July 31, 1997 is a date which will live in infamy. On this day, FedEx Express Flight 14 crashed at Newark International Airport, baseball slugger Mark McGwire was traded from the Oakland Athletics to the St. Louis Cardinals, and the Lehman Corporate Index hit an all-time tight of 51 basis points. While not quite at all-time tight levels, credit spreads are currently partying like it’s (almost) 1999. Specifically, the Bloomberg Corporate Index, the successor to the Lehman Corporate Index, sat at 75 basis points as of August 22, 2025, the lowest level in more than 25 years. And you may ask yourself: “Well, how did I get here?”

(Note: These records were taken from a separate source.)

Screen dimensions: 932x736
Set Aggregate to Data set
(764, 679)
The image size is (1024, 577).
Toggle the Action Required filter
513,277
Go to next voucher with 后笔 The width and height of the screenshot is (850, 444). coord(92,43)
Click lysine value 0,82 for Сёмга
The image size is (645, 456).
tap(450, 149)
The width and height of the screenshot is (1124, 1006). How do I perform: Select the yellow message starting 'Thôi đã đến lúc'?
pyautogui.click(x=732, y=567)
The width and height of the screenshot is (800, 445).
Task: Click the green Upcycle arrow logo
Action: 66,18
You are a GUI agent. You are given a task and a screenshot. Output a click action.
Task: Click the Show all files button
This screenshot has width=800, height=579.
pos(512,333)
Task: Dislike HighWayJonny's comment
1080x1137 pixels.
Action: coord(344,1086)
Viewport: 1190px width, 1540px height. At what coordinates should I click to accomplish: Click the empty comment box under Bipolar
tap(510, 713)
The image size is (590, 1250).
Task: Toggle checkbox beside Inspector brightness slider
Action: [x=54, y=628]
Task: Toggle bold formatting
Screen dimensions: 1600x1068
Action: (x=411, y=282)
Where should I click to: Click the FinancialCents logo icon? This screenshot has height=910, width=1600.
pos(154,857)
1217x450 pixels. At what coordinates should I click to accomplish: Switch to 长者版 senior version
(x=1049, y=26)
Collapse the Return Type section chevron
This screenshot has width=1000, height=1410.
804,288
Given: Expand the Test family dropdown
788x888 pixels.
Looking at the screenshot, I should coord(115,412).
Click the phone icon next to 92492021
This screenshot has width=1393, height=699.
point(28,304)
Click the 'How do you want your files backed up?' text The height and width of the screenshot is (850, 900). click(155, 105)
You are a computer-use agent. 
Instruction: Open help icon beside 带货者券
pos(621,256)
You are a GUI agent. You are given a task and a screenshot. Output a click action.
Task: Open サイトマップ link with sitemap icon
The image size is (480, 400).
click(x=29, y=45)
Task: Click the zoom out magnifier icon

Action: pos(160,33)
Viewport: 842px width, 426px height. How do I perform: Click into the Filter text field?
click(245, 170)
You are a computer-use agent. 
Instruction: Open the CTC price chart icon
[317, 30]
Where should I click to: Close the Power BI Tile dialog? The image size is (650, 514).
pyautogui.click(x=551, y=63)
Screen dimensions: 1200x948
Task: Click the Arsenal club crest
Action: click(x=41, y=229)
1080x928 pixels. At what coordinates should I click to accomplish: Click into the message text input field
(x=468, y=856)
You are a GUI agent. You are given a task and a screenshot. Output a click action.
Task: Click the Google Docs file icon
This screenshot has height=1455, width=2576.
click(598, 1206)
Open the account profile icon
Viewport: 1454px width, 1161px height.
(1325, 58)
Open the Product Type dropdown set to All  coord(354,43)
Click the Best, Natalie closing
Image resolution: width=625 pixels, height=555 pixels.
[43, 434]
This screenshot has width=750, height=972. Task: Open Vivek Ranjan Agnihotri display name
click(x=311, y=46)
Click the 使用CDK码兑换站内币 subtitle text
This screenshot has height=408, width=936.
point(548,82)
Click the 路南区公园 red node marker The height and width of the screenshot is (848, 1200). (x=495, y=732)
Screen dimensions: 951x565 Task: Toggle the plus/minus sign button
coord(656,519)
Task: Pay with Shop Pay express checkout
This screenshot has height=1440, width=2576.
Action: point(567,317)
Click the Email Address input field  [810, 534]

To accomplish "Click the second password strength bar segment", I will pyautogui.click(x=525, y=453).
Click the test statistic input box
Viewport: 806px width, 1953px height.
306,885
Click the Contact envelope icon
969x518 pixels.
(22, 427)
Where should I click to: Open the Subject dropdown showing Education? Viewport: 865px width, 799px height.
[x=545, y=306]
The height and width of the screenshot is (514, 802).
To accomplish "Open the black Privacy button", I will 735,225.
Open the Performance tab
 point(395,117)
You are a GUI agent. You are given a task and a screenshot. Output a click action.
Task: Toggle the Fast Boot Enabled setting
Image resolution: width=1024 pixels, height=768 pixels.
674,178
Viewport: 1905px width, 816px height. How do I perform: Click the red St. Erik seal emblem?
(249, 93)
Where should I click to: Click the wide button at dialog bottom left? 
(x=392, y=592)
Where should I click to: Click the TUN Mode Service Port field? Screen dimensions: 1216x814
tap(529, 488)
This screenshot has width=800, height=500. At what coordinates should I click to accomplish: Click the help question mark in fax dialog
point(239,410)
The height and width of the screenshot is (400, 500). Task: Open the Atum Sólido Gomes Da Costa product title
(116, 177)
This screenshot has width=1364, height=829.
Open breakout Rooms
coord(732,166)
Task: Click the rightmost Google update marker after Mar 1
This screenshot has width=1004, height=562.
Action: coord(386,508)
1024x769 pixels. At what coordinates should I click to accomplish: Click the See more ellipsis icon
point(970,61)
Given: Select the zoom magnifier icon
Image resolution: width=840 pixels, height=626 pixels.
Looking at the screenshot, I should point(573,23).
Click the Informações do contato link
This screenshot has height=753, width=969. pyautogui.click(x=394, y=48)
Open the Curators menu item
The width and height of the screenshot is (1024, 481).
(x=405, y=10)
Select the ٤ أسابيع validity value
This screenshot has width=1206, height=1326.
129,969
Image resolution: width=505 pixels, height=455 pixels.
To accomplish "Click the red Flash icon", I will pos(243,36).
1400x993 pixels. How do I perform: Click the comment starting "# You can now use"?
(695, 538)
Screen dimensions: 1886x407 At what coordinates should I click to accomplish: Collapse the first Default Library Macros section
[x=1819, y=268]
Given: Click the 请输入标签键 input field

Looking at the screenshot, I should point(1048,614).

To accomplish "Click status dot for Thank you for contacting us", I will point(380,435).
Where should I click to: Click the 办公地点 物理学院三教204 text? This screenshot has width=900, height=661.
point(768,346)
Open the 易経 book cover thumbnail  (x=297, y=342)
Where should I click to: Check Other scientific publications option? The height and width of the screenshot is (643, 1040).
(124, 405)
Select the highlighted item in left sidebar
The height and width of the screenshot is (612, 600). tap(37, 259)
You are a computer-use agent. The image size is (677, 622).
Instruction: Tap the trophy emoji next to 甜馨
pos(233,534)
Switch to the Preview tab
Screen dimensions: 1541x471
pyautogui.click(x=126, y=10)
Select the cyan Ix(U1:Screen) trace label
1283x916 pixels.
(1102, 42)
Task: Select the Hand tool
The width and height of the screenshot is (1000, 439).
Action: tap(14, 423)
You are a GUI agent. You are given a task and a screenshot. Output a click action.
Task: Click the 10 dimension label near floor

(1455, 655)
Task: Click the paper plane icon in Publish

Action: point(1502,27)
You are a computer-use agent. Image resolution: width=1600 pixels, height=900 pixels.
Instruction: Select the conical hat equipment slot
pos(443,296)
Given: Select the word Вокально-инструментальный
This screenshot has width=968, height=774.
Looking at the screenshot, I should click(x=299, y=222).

Tight credit spreads generally indicate that investors see less risk in the market relative to government bonds, and current spreads can be examined using a combination of macroeconomic, fundamental, and technical factors. On the macroeconomic front, tariff-related volatility in the first half of 2025 caused spreads to widen, but this widening was followed quickly by a return to lower levels given progress with trade negotiations. Additionally, a strong second quarter GDP figure and moderating inflation have provided a strong backdrop for credit. When it comes to fundamentals, credit also appears healthy. The COVID-19 pandemic gave companies the opportunity to strengthen balance sheets by terming out debt at low interest rates, while corporate earnings remain favorable. With more than 92% of S&P 500 Index constituents reporting, expectations are for EPS growth of roughly 11% for the benchmark in the second quarter (on a year-over-year basis). This figure far exceeds the consensus pre-earnings estimate of 5%. Higher coverage ratios, combined with leverage ratios that have fallen significantly since the Global Financial Crisis, creates a solid fundamental backdrop for credit. Finally, on the more technical side, strong demand for risk assets has stretched valuations, and the correlation between fund inflows and credit spreads is very high. Indeed, as most bond investors are yield buyers, higher base rates have made the fixed income space more attractive, and this dynamic has pushed spreads tighter.

In conclusion, a solid macroeconomic background, strong fundamentals, and technical factors have driven credit spreads to near historic tights. Barring an exogenous market shock, spreads may remain tight in the coming months, meaning investors should exercise caution when it comes to credit given the little room for error conditions currently provide.